* **EXERCISE INSTRUCTIONS**:
Hunt through the entries for the word "menu" and copy each line in which it appears.

* **RECORD EXTRACTS**:
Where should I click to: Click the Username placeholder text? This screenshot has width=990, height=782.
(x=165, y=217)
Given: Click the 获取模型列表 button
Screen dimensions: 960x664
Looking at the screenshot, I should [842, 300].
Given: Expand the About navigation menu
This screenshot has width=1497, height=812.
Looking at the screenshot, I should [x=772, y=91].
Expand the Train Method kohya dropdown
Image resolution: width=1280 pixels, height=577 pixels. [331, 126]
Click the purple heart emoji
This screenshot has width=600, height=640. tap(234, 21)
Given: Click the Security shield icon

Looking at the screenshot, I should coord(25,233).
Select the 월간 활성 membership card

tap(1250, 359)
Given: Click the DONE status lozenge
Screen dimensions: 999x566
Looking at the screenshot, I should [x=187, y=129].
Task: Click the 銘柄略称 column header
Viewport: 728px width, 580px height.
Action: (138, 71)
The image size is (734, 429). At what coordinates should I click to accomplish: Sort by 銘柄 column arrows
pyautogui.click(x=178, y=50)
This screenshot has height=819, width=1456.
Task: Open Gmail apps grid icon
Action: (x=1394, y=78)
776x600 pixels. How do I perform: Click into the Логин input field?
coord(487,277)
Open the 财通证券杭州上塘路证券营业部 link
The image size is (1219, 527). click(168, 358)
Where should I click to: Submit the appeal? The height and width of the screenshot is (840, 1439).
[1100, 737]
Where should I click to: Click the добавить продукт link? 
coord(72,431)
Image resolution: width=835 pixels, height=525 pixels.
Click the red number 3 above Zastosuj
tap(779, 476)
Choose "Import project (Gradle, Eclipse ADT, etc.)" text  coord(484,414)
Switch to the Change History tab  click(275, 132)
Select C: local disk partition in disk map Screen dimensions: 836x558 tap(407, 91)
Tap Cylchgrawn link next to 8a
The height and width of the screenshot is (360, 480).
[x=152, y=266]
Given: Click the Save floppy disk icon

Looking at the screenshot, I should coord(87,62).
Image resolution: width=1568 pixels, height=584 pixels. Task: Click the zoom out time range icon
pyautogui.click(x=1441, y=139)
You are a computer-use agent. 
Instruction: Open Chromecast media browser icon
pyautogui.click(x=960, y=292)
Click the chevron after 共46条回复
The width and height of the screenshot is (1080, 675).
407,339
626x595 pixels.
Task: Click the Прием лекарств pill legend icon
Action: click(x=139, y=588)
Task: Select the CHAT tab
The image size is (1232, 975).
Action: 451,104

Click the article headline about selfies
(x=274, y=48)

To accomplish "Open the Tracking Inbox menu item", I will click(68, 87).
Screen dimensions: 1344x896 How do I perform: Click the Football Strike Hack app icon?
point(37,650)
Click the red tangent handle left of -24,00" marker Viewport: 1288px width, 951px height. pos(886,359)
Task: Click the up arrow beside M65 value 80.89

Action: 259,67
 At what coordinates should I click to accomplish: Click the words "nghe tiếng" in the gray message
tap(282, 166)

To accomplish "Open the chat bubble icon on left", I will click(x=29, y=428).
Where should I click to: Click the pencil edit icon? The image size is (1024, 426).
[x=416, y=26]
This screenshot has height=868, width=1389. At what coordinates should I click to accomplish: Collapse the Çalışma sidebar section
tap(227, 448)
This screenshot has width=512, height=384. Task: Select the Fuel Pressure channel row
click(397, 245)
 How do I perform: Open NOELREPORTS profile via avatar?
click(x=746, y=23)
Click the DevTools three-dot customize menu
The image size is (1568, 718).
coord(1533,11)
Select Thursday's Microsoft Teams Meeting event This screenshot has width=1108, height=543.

* **TASK OUTPUT**:
Given: Expand the About navigation menu
To accomplish "Open the Tracking Inbox menu item", I will click(68, 87).
Click the DevTools three-dot customize menu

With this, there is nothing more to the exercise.